● **THE EXERCISE**
Rewrite everything from the line containing "Viewport: 1851px width, 930px" down to the line containing "point(85,774)" in this listing, changing "DataMobile" to "Settings" and leaving all else as it stands.

● **RECORDS SUPPLIED**

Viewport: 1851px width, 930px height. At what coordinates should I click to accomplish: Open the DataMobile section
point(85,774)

--

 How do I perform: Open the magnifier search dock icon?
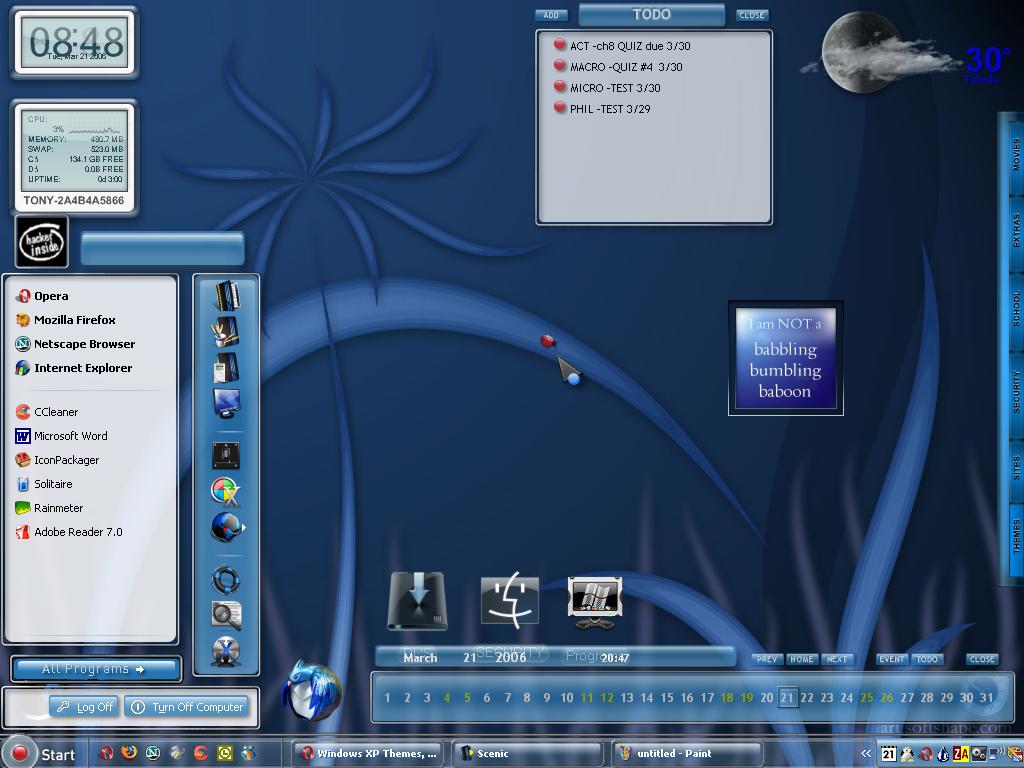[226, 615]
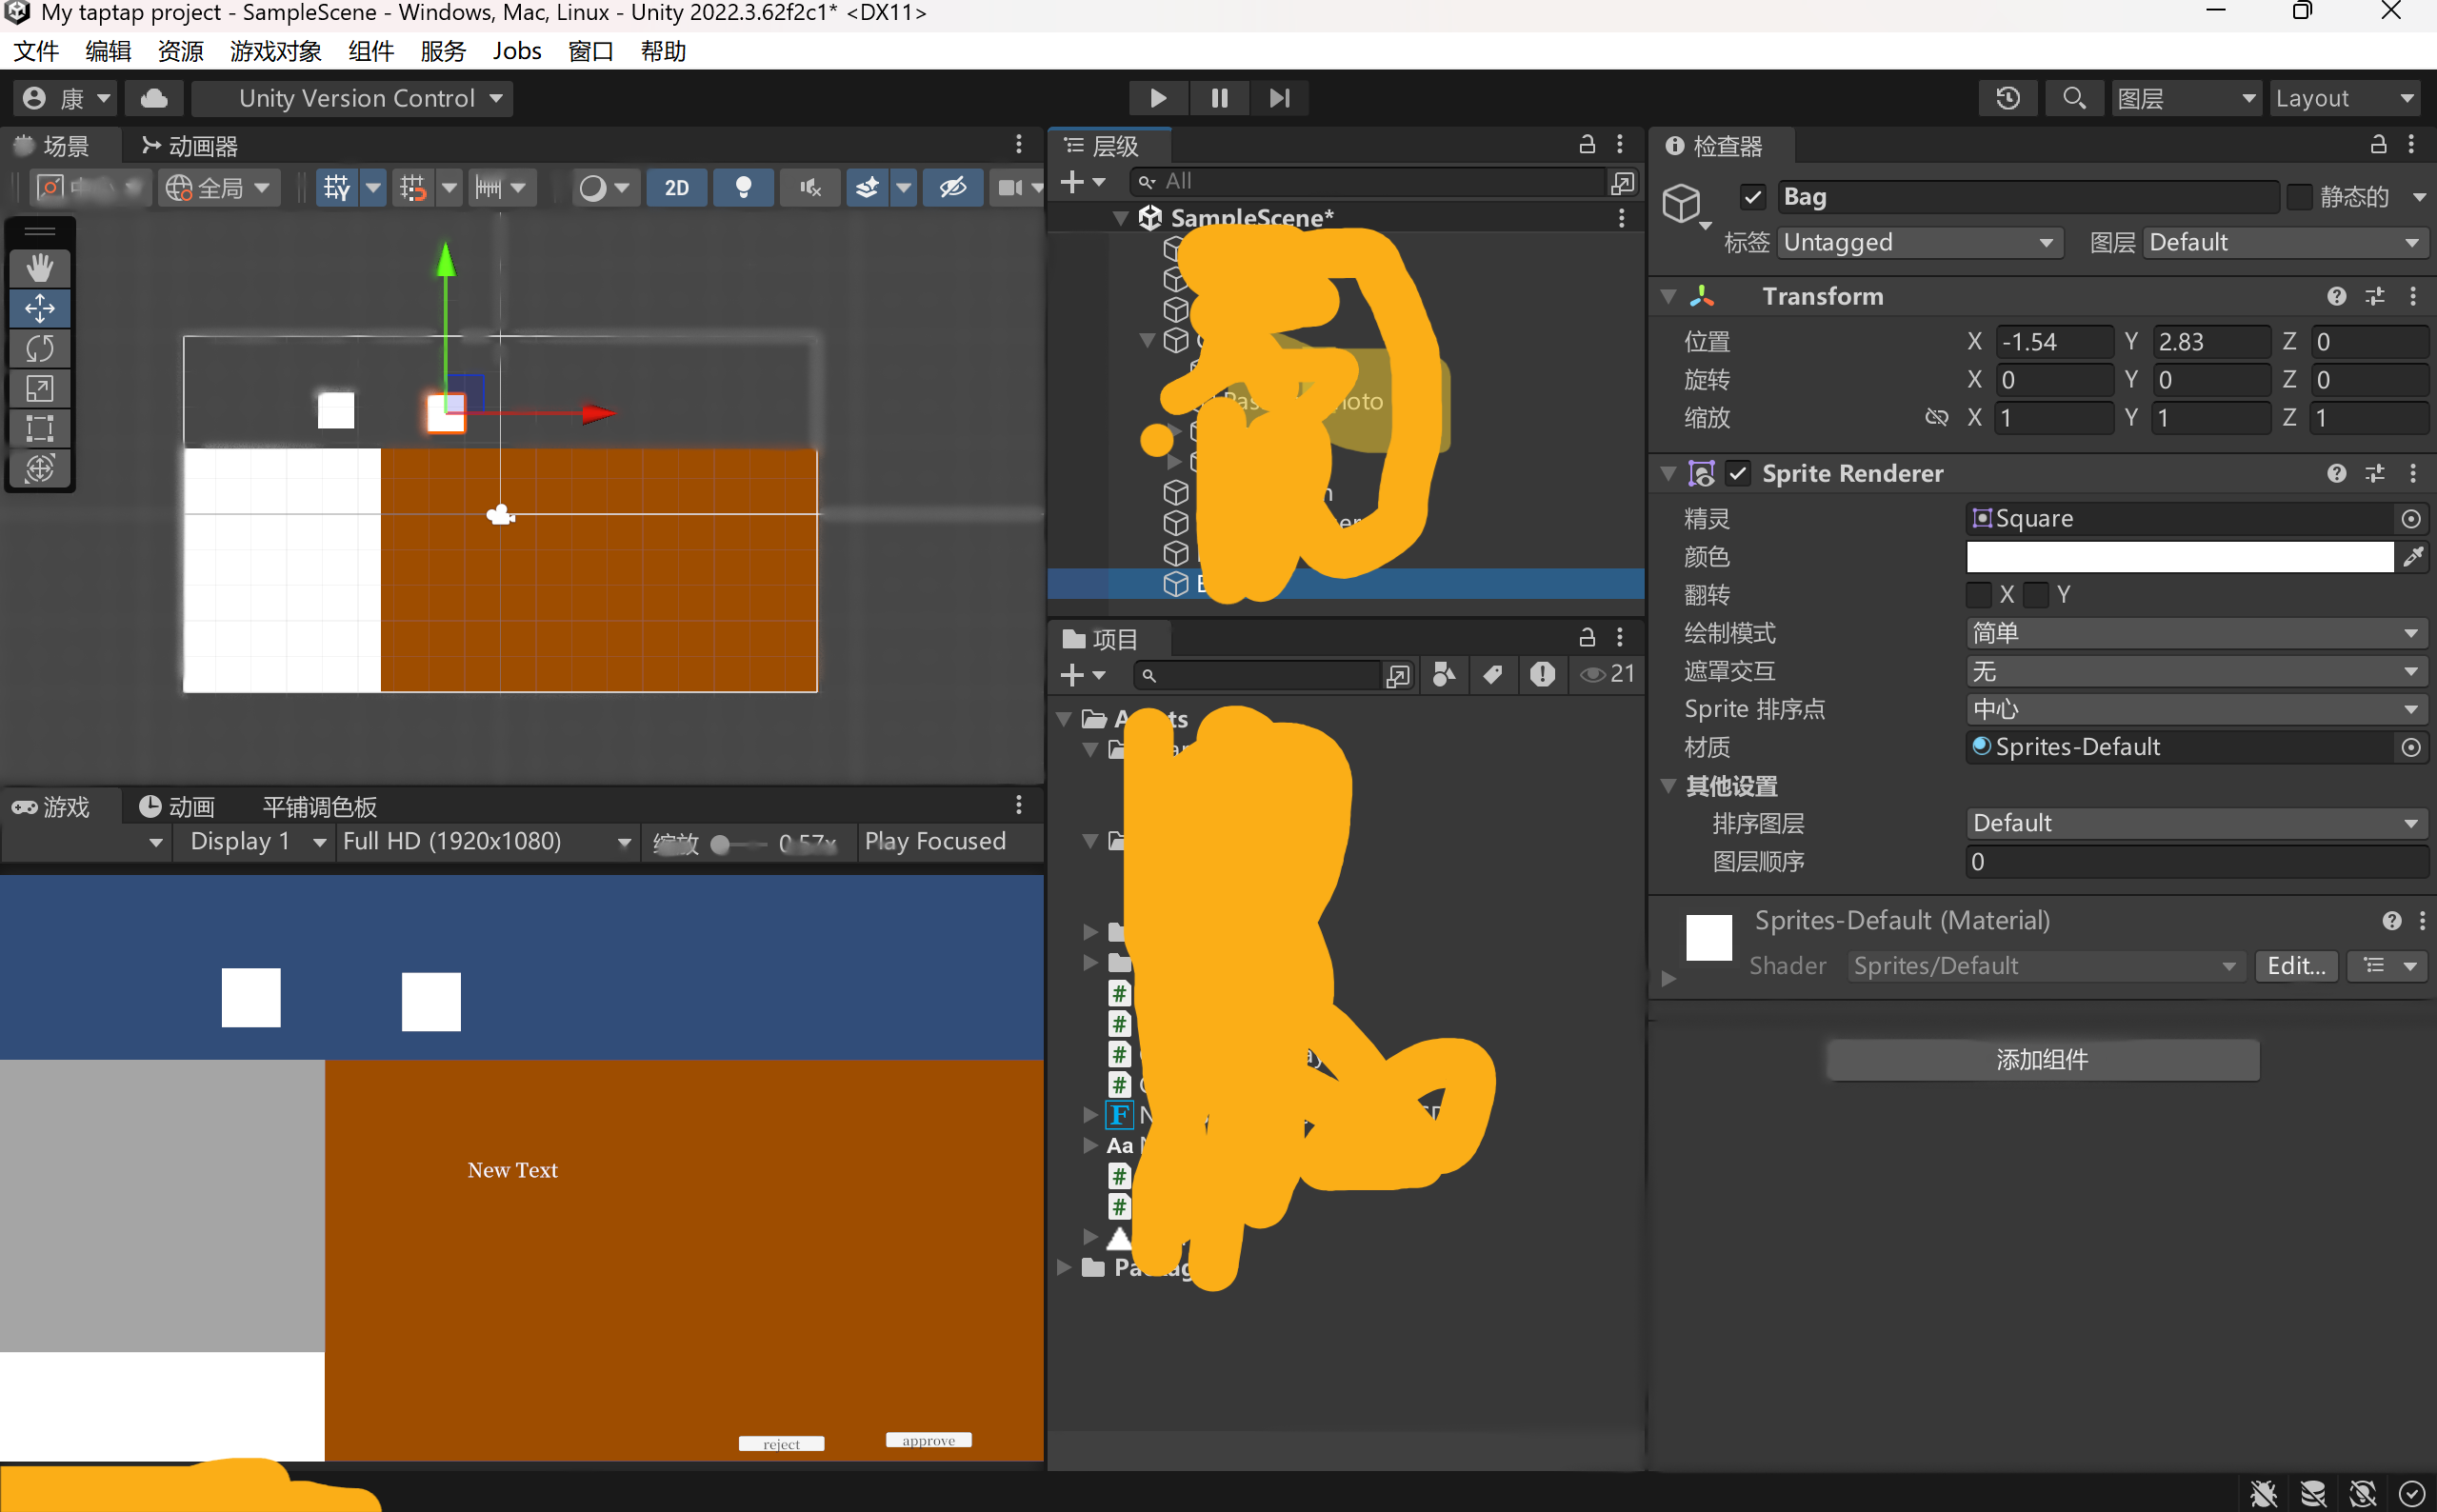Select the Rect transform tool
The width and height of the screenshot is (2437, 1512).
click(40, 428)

● **WRITTEN ANSWER**
Viewport: 1851px width, 930px height. At what coordinates should I click to accomplish: Open the Settings section
point(85,774)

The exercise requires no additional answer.